Monday, September 15, 2014
Is Self-Publishing for You?
Whether to go self-publishing or traditional publishing is a question every writer contemplates. The quandary has become more difficult in recent years now that self-publishing has become so widely accepted and easy to achieve. While there are many advantages to self-publishing, I don't believe it is for everyone. And here's why:
Self-publishing may not be for you if…
You're looking for a shortcut to getting published. The same amount of work, if not more, needs to go into a self-published book. Multiple drafts still need to be written, critique partners still need to read it, the book still needs to get edited. Everything a traditionally published book goes through needs to happen to your book as well if you want a polished product.
You want to stay isolated and think you can do it all on your own without any help. As a self-publisher, you'll still need to find a cover designer. Please don't try this yourself unless you have extensive graphic design experience. You'll also need to find a professional editor. Nothing screams amateur louder than an unedited book.
You don't want to pay upfront costs. A good editor costs money, as does a good cover designer, along with advertising. On top of that, if you want to go down the print avenue, then printing and distribution will also cost money.
You want to see your book in a major brick and mortar store. A self-publisher doesn't have the same clout as a traditional publisher who can give your books a wider distribution.
Just because anyone with a little know-how can self-publish doesn't mean they should. On the flip-side, self-publishing definitely is for some writers. And here's why:
Self-publishing might be for you if…
Your book is time sensitive. That is, if your book covers a world event or a current news story, then to get it published while the topic is still relevant might require the speed of self-publishing.

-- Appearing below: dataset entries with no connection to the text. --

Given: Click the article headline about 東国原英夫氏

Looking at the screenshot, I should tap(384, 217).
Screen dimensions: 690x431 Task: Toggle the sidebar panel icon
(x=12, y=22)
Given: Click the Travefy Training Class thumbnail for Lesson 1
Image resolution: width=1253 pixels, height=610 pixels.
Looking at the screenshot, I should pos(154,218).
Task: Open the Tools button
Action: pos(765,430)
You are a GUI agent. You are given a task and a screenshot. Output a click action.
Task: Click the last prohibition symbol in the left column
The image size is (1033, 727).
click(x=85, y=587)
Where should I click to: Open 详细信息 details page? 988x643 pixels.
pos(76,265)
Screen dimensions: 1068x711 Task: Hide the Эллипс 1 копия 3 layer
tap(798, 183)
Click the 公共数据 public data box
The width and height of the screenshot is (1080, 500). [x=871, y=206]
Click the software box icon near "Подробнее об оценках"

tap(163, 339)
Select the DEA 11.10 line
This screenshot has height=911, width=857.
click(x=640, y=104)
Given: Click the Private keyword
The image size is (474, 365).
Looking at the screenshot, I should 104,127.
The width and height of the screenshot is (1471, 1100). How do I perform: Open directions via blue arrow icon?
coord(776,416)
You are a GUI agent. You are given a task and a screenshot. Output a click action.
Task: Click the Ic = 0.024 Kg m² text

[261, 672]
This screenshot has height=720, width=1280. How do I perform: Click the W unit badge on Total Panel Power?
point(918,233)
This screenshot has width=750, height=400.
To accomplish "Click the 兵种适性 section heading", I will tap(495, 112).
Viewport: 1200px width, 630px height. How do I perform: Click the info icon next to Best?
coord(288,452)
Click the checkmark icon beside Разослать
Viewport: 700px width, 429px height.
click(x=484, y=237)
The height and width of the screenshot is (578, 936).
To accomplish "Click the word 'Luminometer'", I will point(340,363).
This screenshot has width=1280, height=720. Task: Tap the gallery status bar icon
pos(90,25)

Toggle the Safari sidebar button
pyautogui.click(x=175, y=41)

You want to keep control over every aspect of the publishing process. Not everyone likes to have to deal with multiple points of view about which direction the book should take. Traditionally published authors often don't have a say about the cover or the title. As a self-publisher, you make every decision.
You enjoy doing the marketing on your own. Having a strong media presence and a love of social media is a massive bonus for any writer. However, a self-published writer needs to be even more proactive with marketing because they won't have any help from a publishing house.
You like the higher royalties. Self-publishers are well rewarded for their hard work and initial outlay because they don't have to split their earnings with an agent and a publisher.
You write outside the standard topics. In the risk averse environment of traditional publishing, you might have a difficult time selling a book that covers a genre that's been labelled as done-to-death, a story that doesn't fit into any particular genre, or a book that covers a controversial topic. If this is the case, then self-publishing may be your solution.
There are many more pros and cons to both self and traditional publishing. Of course, to pick one style of publishing doesn't mean you can't pick another as well. Hybrid authors—writers who go both indie and traditional—are becoming more and more popular.
What do you like more about one form of publication than another? Why have you chosen your particular route?